Share

8. Cemburu

Istirahat makan siang kali ini begitu ramai. Beberapa dokter tengah berbincang-bincang mengenai pesta pernikahan Dokter Kepala UGD. Mereka yakin, banyak tamu penting yang hadir di sana. Dari kalangan dokter sampai pemilik rumah sakit terkenal di kota ini. Banyak yang berencana akan memanfaatkan acara ini untuk memperluas jaringan atau kolega. Bahkan dokter muda banyak yang ingin mencari jodoh di pesta itu.

Restya mengambil earphone miliknya karena dia merasa terganggu akan pembicaraan itu. Perempuan ini tak tertarik sama sekali.

“Dokter Restya,” sapa Devan seraya menaruh piringnya di meja makan Restya. Perempuan itu mendongak seraya tersenyum. Meski dalam hati, ia merasa malu dengan kejadian beberapa hari lalu, di mana dia mengaku menjadi kekasih lelaki itu. Untungnya Devan tak membahas masalah itu lagi sepanjang perjalanan pulang kemarin. Jadi, dia merasa tak begitu terbebani.

Restya langsung melepas earphone bewarna biru itu.

“Iya, Dok,” jawab Restya lembut.

“Saya makan di sini, ya,” katanya meminta izin seraya memandang lekat Restya.

Restya hanya mengangguk. “Dokter, tidak makan dengan Dokter Zio?” tanya Restya basa-basi.
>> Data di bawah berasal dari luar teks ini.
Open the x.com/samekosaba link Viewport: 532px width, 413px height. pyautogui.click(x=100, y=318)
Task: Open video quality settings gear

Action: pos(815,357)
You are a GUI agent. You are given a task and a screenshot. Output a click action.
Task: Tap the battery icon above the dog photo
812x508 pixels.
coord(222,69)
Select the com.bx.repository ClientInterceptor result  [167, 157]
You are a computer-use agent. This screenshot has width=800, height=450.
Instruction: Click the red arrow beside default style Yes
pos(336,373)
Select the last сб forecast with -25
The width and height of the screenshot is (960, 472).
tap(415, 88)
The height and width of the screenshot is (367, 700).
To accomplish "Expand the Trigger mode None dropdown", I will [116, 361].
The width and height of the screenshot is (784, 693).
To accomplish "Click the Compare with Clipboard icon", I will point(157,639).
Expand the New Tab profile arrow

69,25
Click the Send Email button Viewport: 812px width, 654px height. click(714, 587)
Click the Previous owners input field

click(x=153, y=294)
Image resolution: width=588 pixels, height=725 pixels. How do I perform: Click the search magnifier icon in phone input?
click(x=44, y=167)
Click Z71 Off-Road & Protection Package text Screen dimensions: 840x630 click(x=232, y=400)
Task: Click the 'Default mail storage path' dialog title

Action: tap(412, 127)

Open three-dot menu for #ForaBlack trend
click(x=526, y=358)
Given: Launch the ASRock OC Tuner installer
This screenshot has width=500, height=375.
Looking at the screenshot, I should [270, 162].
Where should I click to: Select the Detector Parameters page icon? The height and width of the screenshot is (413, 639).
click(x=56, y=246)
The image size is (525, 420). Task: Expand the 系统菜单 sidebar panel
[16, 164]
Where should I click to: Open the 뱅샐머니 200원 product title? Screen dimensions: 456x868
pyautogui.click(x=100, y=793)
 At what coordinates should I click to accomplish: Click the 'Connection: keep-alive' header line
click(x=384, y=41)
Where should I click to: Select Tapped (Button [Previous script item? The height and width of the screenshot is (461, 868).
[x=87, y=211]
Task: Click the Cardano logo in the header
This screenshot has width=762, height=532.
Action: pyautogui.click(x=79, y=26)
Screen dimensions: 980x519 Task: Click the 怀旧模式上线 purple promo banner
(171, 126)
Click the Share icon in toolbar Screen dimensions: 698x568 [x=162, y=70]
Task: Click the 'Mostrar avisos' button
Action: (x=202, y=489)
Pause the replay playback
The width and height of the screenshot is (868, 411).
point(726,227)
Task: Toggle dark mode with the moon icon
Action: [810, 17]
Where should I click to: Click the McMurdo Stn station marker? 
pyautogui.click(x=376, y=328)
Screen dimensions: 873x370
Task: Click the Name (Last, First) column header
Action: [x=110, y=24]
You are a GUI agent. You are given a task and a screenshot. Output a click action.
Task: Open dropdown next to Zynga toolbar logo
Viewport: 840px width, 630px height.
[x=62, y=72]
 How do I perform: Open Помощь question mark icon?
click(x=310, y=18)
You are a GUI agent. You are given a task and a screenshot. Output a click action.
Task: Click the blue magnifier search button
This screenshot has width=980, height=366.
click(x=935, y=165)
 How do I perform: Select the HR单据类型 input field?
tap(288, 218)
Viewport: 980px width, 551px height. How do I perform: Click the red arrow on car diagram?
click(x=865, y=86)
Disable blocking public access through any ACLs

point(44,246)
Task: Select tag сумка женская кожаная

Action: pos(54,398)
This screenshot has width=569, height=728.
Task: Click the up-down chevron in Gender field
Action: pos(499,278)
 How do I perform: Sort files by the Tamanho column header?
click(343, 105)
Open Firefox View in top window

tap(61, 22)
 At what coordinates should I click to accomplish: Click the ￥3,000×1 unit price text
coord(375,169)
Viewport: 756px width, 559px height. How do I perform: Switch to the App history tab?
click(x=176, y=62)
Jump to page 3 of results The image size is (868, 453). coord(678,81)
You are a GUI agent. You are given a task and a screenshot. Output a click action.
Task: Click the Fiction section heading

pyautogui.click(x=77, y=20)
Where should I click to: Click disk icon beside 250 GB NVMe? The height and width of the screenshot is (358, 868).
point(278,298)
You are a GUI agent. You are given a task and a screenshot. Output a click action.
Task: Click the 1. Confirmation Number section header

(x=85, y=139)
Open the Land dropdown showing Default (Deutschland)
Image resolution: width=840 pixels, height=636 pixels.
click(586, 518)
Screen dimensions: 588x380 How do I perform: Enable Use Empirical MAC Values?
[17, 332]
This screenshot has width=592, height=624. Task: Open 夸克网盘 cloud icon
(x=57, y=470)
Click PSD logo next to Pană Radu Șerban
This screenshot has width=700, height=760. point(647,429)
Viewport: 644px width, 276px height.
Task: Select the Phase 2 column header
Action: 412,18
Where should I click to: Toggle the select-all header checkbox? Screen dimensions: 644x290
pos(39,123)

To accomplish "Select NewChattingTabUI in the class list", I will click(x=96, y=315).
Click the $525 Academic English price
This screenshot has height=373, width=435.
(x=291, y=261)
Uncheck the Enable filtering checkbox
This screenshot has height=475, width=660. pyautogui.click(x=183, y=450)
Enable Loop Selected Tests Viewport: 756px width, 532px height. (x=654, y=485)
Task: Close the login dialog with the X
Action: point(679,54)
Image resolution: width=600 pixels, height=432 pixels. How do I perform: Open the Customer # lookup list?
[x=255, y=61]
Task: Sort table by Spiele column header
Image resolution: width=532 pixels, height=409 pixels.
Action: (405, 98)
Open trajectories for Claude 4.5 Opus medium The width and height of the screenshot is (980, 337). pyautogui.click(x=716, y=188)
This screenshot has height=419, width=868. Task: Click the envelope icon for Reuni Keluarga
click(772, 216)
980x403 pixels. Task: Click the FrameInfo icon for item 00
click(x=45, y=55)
Hanya sekadar sopan-santun.

Devan tersenyum. “Harusnya saya yang bertanya seperti itu,” ujar Devan seraya mencampur baksonya.

“Untuk apa saya makan siang dengan Dokter Zio? Itu hanya akan menurunkan mood saya,” balas Restya santai sambil menggeser es jeruknya.

“Kalau makan siang dengan saya merusak mood tidak, Dokter?” Devan menyandarkan punggungnya ke punggung kursi.

Restya menggeleng. “Tentu saja tidak. Dokter begitu baik. Mana mungkin mengganggu.”

Manik mata Restya tak sengaja mendapati Zio yang tengah berdiri memasuki kantin. Ia melihat dengan jelas lelaki itu tengah memandang ke arahnya. Namun, perempuan itu tak acuh dengan Zio.

“Dokter Zio,” panggil Emma dengan suara begitu manis. Lelaki yang dipanggil itu langsung mengalihkan pandangannya ke arah Emma, lalu tersenyum singkat.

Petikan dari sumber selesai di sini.